Red Hot Chili Peppers
Red Hot Chili Peppers emerged from the same funk and punk Los Angeles underground as Fishbone and Jane’s Addiction. Seemingly impervious to tragedy, the Funky Monks survived the death of founding guitarist Hillel Slovak, the near-death of guitarist John Frusciante—as well as his frequent exits—and singer Anthony Kiedis’ own struggles with addiction.
However, with the help of Rick Rubin, they made one of the decade’s best albums, Blood Sugar Sex Magik, which included several ’90s anthems: “Under the Bridge,” “Breaking the Girl,” and “Give It Away.”
After an experiment with Jane’s Addiction’s guitarist Dave Navarro, the Chili Peppers closed the decade with another mammoth album, Californication, and haven’t slowed down in the 21st century.
R.E.M.
Beginning in 1983 with their debut album Murmur, R.E.M. quietly delivered underground music to mainstream audiences. The Athens, Georgia, band did so without the bombast or flashy image usually associated with popular rock groups.
R.E.M. makes this list regardless of whether the decade in discussion is the 1980s or 1990s. By the time they began working with producer Scott Litt on Document (1987), R.E.M.’s audiences had expanded as quickly as their sound.
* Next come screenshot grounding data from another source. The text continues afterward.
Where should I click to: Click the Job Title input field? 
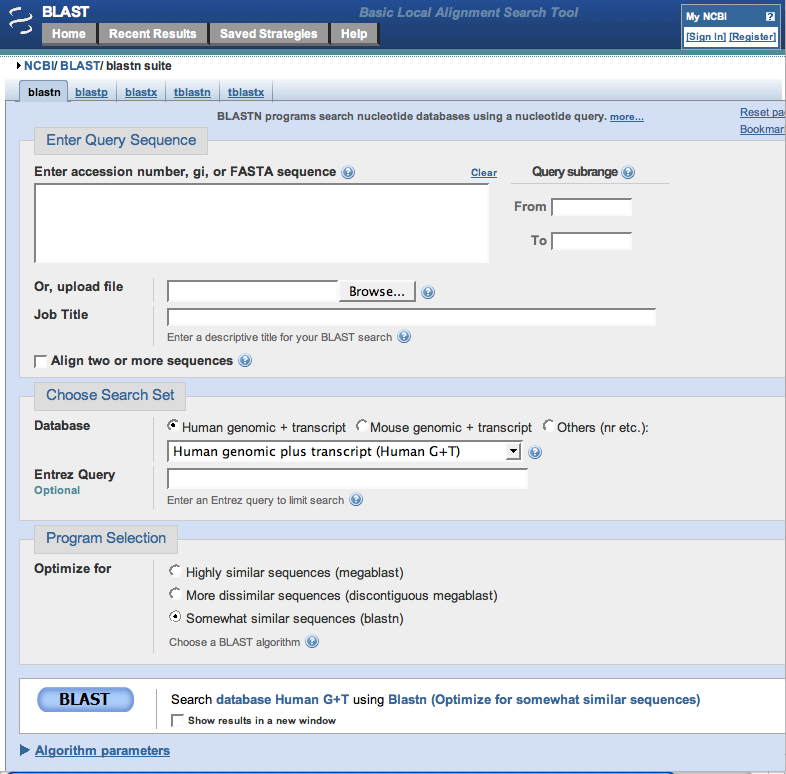tap(411, 317)
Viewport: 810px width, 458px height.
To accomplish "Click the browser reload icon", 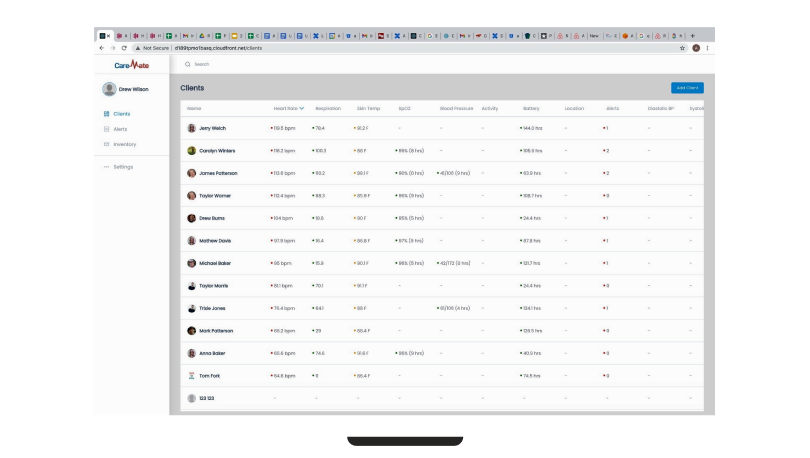I will coord(123,47).
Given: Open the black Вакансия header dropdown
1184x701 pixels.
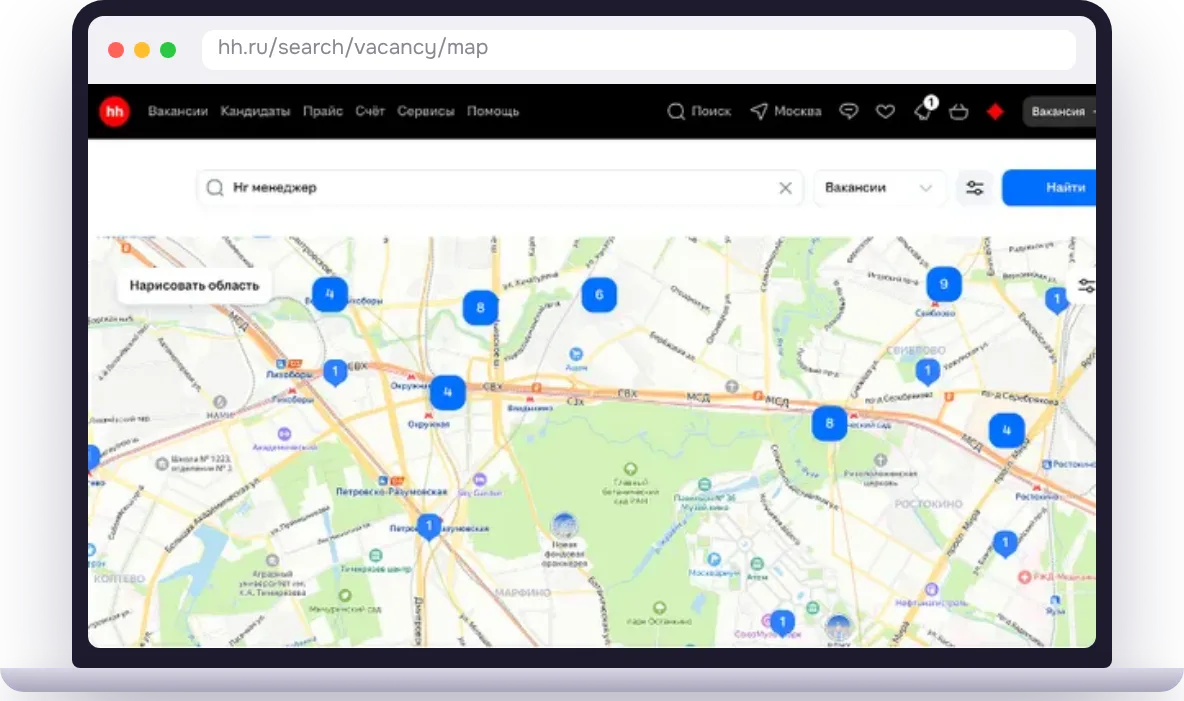Looking at the screenshot, I should coord(1059,112).
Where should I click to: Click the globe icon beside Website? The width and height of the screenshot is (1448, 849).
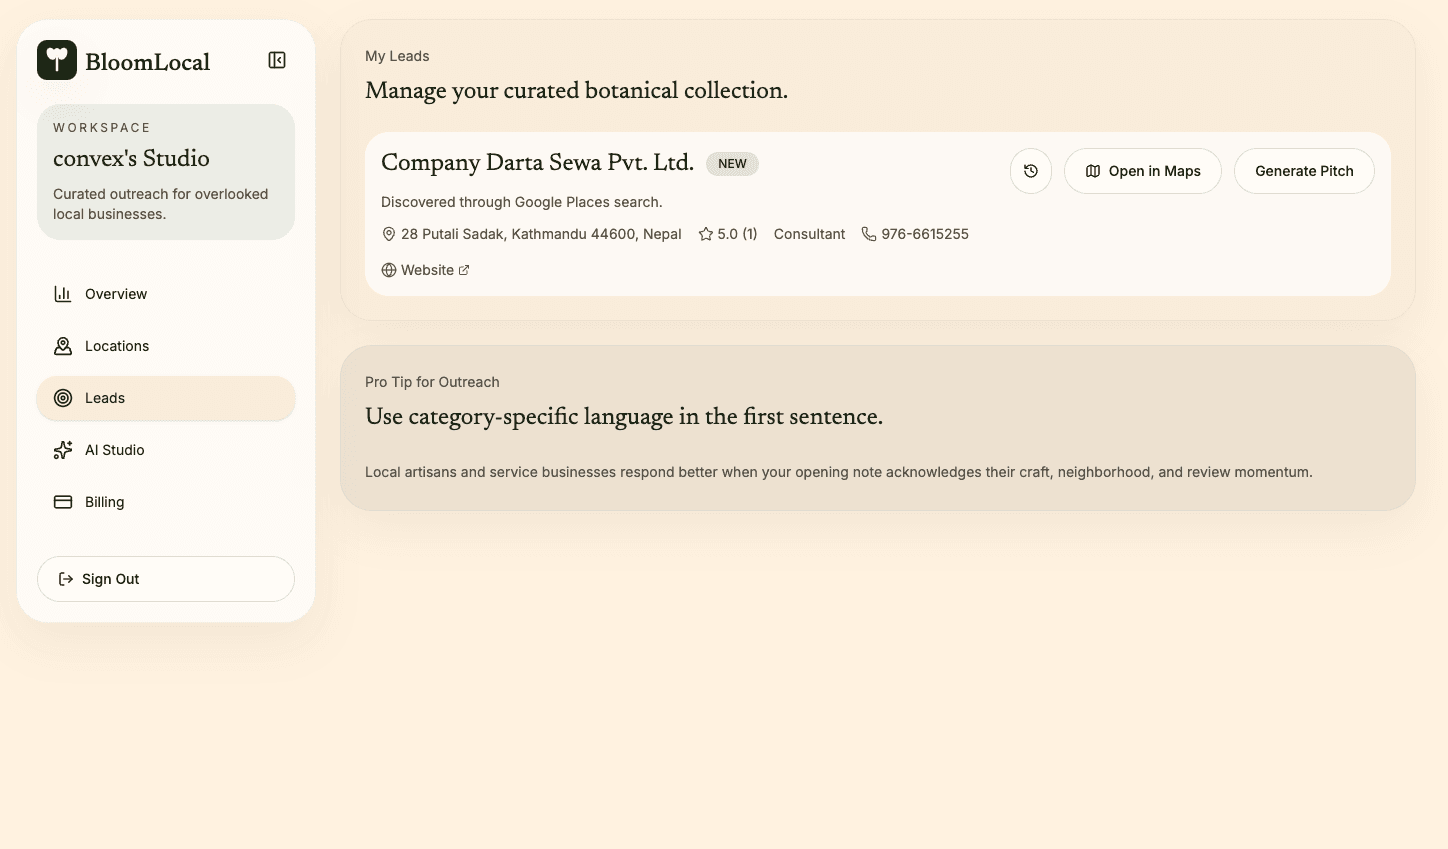(x=388, y=269)
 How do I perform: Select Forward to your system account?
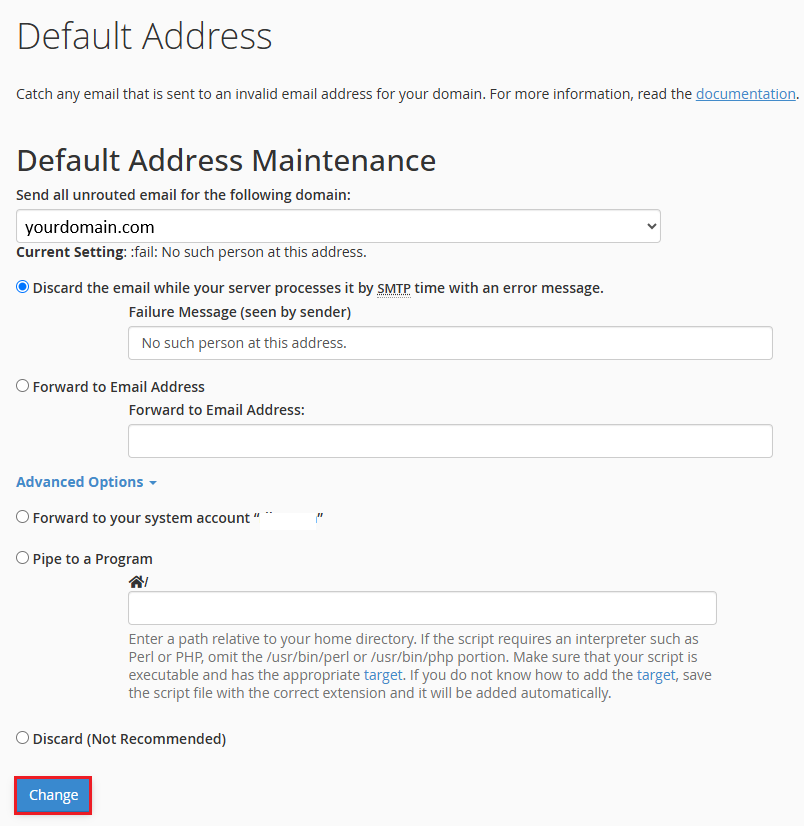(x=23, y=517)
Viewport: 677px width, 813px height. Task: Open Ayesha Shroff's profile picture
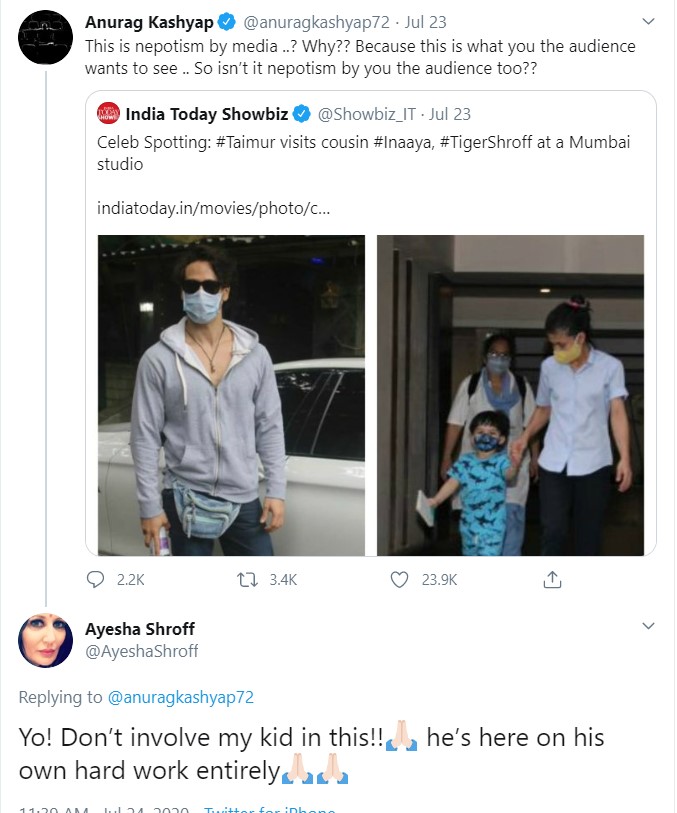point(46,640)
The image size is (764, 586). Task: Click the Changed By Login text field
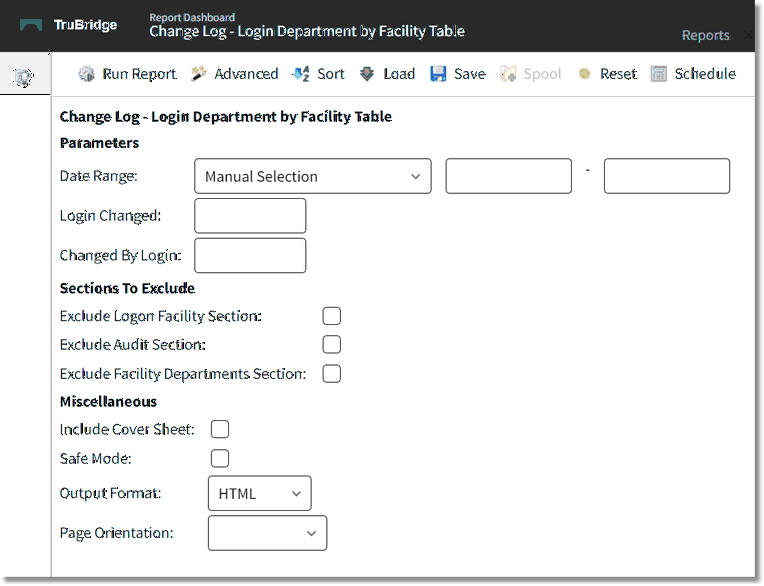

Green followed in 1988, which paved the way for the colossal Out of Time (1991). “Losing My Religion” was as ubiquitous as “Smells Like Teen Spirit,” and Peter Buck wrote, perhaps, the most famous mandolin riff in history.
Kurt Cobain told Rolling Stone in 1994, “I know we’re gonna put out one more record, at least, and I have a pretty good idea what it’s going to sound like: pretty ethereal, acoustic, like R.E.M.’s last album [Automatic for the People].”
Automatic for the People featured a string of hits, including “Everybody Hurts,” “Man on the Moon,” and “Drive.” In 1994, they turned up the volume on Monster and merged their jangly power pop with grunge and glam rock. Then, Michael Stipe mentored a young Thom Yorke through his early career growing pains, and R.E.M. took Radiohead on tour as an opening band. R.E.M. split up in 2011 after 31 years and 90 million albums sold worldwide.
Nirvana
Nirvana’s album Nevermind begins with four chords. Though four chords may not seem like much, they were enough to change the sound of rock and roll, fashion, FM radio, and MTV. Kurt Cobain borrowed from the Pixies and, with “Smells Like Teen Spirit,” became the unwitting voice of Generation X.
In early 1991, Alice in Chains had an MTV hit with “Man in the Box,” while Soundgarden prepared their second major-label release. Meanwhile, Pearl Jam was still deciding on a band name. But none of them had the singular power of Nirvana to shift pop culture with one song. Collectively, Seattle’s grunge bands completed the work of Jane’s Addiction and R.E.M., bringing alternative music to the mainstream.
However, Nirvana was the closest thing Generation X experienced to The Beatles landing on Ed Sullivan’s show. Like fellow Seattle native Jimi Hendrix, Nirvana changed the music world during a brief career that lasted only a few years.